Diante dessas situações que nos colocam nos nervos, o Dalai Lama garante que devemos reagir com gratidão, pois quem se comporta como nosso inimigo é de alguma forma nosso melhor professor: “Por estar com um professor, podemos aprender a importância de paciência, controle e tolerância, mas não temos oportunidade real de praticá-los. A prática real vem de encontrar um inimigo. "
O verdadeiro obstáculo está dentro
Até agora exploramos as dificuldades como se fossem agentes externos. No entanto, muitas vezes o problema não é causado por um amigo que se intromete em nossa vida ou pelas instruções enigmáticas de um móvel da Ikea, mas por você mesmo. Como disse Muhammad Ali: "Freqüentemente, não são as montanhas diante de você que o esgotam, mas a pedra em seu sapato."
É fácil culpar os outros ou o estado do mundo, mas o grande desafio da maturidade é detectar e se livrar daquela pedra que danifica nossos pés e nos impede de caminhar com alegria e leveza. Esses são comportamentos de auto- boicote que costumamos ignorar, como:
- Um temperamento irascível ou hipersensível que nos leva a entrar em conflito continuamente.
- O hábito de procrastinar, ou seja, adiar o que devemos fazer hoje ou desenhar cenários futuros negativos para não termos que nos mexer.
- A pressa em obter resultados rápidos em qualquer campo - casal, trabalho, investimentos …
Conhecer- nos melhor ajuda a nos libertar desses ou de outros comportamentos que reduzem nossas possibilidades vitais. Isso requer boa vontade e, às vezes, pode até ser útil realizar algum tipo de terapia.
Mas estar ciente de quais são os nossos obstáculos internos é o primeiro passo da solução e talvez também da aventura de crescer como pessoas. É uma tarefa árdua, porque hábitos estagnados por anos de repetição são difíceis de suprimir, mas ao mesmo tempo emocionantes e cheios de recompensas.
Para completá-lo, devemos amar os obstáculos e confiar em nossas forças. Como diz um provérbio judaico: "Não peço uma carga mais leve, mas um dorso mais largo."
O que você pode fazer se encontrar uma montanha?

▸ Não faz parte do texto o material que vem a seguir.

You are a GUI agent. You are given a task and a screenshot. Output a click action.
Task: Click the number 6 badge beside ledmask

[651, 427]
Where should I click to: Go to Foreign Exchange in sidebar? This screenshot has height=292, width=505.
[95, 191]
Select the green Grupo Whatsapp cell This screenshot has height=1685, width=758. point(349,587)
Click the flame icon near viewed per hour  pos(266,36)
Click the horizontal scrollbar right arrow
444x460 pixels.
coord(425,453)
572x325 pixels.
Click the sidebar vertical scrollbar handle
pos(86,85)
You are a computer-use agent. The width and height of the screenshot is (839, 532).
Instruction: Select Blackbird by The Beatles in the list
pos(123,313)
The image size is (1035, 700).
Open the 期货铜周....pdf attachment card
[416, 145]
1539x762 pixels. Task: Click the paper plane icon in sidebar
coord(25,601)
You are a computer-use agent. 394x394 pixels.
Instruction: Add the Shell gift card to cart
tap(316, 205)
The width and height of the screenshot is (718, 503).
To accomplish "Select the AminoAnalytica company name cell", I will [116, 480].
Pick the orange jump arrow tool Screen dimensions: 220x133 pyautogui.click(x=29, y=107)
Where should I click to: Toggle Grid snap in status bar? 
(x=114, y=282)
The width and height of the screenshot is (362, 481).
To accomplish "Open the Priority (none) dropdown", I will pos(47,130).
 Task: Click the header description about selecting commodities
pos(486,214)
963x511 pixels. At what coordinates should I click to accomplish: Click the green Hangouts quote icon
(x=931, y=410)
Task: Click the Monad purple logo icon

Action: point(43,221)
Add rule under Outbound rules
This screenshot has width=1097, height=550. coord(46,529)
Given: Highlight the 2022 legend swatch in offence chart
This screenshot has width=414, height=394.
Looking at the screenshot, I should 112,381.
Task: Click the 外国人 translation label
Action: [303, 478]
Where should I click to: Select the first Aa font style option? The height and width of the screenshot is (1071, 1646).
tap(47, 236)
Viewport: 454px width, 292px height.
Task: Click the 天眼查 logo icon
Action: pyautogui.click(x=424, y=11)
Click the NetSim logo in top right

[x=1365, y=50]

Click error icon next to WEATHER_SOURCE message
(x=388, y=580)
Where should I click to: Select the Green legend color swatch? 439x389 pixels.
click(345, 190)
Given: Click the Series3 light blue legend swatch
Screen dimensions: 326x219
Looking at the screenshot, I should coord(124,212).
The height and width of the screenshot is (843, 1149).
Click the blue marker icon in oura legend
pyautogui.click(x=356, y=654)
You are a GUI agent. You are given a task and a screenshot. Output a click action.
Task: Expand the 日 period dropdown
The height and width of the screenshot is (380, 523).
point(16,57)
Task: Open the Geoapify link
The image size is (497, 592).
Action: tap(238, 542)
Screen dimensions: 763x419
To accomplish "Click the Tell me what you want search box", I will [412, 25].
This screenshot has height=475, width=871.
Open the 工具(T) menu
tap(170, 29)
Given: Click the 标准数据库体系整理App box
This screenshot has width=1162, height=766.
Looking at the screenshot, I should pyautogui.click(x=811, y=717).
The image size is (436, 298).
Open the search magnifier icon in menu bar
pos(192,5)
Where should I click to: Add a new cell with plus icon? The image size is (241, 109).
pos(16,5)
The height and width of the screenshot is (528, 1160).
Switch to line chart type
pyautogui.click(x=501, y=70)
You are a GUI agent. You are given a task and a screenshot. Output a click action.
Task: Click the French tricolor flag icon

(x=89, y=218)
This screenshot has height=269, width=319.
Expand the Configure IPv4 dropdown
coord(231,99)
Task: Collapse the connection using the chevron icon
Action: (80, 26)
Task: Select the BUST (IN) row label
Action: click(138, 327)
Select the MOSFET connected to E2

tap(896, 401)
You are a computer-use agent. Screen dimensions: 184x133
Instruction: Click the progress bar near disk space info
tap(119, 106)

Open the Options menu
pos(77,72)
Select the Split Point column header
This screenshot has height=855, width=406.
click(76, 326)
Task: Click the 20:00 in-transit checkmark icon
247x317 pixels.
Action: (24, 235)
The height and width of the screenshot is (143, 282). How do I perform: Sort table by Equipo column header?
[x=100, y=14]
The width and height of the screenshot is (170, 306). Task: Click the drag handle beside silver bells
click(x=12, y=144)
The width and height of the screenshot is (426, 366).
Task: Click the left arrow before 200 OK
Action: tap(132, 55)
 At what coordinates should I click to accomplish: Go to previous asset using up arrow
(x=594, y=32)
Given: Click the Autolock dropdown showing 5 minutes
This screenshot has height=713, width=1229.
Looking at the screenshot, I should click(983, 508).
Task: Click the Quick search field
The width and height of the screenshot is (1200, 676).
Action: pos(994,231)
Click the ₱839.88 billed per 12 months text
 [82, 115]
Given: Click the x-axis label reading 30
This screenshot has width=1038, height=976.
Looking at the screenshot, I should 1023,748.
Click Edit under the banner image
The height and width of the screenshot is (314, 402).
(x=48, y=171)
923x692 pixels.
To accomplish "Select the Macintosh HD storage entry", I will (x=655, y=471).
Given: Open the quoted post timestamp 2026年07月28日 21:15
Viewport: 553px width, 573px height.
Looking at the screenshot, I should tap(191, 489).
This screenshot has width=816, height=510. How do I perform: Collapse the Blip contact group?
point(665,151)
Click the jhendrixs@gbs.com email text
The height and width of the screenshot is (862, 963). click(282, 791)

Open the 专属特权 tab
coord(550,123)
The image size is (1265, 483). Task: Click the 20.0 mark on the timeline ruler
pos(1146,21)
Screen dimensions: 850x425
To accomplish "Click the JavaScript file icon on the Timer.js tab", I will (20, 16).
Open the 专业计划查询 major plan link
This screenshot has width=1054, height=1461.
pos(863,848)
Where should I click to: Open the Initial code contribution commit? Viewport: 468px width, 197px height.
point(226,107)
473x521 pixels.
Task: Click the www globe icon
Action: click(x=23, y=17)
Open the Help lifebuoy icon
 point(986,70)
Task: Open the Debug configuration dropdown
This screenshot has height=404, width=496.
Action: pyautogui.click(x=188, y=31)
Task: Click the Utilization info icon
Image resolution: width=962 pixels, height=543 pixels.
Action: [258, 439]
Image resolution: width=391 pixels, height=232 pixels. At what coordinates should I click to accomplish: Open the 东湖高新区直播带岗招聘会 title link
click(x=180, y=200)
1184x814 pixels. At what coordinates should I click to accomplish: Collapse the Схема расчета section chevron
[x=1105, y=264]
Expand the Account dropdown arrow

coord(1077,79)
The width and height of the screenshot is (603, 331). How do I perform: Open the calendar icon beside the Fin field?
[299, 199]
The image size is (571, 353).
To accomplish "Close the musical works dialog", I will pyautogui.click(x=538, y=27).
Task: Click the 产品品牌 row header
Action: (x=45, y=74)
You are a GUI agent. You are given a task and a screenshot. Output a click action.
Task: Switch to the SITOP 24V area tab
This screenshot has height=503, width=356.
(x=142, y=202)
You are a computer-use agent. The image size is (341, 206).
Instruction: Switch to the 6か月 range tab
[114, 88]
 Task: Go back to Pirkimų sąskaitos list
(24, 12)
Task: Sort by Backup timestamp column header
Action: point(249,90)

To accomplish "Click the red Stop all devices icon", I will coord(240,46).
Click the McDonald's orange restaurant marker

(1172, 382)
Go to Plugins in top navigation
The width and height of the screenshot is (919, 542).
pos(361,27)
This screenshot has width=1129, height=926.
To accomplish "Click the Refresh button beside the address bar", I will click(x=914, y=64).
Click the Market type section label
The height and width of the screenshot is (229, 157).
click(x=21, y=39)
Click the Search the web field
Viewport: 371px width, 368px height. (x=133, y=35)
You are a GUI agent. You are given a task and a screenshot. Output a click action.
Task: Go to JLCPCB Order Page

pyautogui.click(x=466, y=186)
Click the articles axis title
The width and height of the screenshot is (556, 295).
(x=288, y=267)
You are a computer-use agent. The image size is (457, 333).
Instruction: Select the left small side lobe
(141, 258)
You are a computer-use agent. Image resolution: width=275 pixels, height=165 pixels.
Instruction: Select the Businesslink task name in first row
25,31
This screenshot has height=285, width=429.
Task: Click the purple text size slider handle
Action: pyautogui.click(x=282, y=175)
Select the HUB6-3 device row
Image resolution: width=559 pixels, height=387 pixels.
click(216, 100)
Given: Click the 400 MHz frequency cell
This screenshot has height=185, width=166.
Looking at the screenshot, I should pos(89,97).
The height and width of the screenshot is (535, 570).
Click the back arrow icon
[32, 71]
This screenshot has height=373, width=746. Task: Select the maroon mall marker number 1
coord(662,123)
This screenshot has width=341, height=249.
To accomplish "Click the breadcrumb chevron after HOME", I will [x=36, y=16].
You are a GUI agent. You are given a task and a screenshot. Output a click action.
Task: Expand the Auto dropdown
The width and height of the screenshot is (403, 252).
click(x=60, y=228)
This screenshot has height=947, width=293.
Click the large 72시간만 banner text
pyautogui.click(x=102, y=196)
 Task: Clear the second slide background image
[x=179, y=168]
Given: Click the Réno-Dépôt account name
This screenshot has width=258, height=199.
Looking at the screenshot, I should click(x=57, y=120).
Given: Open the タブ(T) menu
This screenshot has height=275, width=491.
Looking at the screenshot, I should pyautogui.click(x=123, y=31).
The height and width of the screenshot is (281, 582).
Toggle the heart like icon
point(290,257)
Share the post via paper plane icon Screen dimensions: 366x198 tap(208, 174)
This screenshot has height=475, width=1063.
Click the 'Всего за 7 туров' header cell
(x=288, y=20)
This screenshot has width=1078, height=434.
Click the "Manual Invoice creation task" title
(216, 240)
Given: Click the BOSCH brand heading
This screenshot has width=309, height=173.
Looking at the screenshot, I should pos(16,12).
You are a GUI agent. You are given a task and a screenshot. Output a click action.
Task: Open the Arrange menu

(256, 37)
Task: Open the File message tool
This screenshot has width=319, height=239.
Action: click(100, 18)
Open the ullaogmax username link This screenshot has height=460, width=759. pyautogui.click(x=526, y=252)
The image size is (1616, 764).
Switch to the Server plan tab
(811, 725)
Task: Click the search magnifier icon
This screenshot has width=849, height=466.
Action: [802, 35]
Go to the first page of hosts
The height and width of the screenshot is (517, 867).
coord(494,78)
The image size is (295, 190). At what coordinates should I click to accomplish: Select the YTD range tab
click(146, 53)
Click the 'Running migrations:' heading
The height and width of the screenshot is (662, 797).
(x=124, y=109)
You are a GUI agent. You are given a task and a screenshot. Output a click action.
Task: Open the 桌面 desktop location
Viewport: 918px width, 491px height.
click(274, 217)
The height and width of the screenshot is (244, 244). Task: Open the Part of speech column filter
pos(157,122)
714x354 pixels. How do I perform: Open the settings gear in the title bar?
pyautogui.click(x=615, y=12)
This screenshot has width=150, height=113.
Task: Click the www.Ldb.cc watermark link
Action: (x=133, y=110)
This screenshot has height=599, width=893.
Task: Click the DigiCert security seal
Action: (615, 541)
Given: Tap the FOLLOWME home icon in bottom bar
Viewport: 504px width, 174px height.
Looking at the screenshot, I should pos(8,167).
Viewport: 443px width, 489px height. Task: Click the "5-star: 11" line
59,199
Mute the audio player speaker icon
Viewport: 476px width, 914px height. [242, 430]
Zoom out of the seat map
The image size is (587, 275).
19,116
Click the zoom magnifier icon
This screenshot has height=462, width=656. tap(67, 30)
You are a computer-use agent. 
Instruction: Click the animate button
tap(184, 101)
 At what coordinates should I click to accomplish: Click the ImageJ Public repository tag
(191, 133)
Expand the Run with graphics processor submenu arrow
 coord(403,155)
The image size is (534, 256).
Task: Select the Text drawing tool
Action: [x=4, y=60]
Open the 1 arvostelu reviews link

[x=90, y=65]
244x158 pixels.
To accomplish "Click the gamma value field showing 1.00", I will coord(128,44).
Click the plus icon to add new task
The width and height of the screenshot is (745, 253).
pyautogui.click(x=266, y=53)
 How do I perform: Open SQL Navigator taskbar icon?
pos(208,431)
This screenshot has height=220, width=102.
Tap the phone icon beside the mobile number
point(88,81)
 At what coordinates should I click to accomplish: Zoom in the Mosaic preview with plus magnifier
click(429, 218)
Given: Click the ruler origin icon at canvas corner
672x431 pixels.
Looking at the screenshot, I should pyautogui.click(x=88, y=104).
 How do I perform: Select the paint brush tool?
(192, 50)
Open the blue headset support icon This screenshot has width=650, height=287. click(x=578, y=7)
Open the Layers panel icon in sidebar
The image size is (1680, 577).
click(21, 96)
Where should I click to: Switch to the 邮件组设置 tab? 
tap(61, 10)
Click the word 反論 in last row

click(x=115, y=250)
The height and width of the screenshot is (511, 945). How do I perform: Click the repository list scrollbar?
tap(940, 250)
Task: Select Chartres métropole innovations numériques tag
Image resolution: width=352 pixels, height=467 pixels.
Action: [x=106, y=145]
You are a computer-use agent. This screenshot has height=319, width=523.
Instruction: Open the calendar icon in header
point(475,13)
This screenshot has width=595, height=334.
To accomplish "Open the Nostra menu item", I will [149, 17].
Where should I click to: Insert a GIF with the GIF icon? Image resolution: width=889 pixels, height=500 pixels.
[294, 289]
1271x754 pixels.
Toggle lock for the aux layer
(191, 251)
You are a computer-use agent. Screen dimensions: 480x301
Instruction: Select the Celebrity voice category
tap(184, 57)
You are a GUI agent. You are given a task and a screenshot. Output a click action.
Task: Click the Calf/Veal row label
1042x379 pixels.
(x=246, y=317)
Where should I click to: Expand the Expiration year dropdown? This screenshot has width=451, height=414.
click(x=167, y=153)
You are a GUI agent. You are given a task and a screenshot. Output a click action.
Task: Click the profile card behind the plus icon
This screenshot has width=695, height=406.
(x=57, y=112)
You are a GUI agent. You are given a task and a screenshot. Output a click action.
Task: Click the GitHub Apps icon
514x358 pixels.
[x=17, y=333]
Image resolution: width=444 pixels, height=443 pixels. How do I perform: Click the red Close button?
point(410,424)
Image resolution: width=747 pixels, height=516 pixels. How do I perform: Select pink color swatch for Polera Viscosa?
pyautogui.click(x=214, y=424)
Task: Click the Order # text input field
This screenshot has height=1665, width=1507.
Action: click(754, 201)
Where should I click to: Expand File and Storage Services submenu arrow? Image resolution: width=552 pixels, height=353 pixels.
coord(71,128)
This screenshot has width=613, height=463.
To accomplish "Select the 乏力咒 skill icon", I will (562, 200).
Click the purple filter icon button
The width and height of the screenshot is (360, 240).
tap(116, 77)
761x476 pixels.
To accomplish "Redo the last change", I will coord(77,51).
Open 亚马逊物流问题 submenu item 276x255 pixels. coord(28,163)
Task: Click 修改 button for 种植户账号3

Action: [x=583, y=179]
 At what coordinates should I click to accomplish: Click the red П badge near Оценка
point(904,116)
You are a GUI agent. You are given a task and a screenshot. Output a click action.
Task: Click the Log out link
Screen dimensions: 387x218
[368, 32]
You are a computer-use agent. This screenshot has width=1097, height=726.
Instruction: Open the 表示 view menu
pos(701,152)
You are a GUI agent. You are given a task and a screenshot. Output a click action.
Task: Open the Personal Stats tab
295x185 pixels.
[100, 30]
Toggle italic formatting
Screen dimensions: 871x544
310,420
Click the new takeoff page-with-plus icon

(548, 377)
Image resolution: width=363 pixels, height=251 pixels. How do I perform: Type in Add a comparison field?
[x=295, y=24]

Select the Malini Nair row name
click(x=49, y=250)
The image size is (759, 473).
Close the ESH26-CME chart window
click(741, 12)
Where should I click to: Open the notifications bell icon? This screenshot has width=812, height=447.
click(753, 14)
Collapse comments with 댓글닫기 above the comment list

Vera Nazarian compara cada obstáculo com uma cúpula que surge em nosso caminho. De acordo com este romancista de ficção científica, quando nos deparamos com tal circunstância podemos:
- Suba a montanha para descer do outro lado.
- Cerque-o.
- Cave um túnel para afundar.
- Voe sobre ele.
- Tente explodi-lo.
- Ignore-o e finja que não existe.
- Fique parado olhando para ela sem saber o que fazer.
- Dê meia volta e vá para casa.
- Explore-o e faça dele nosso lar.
Este último seria a atitude de pessoas que transformam obstáculos em aprendizado e oportunidades.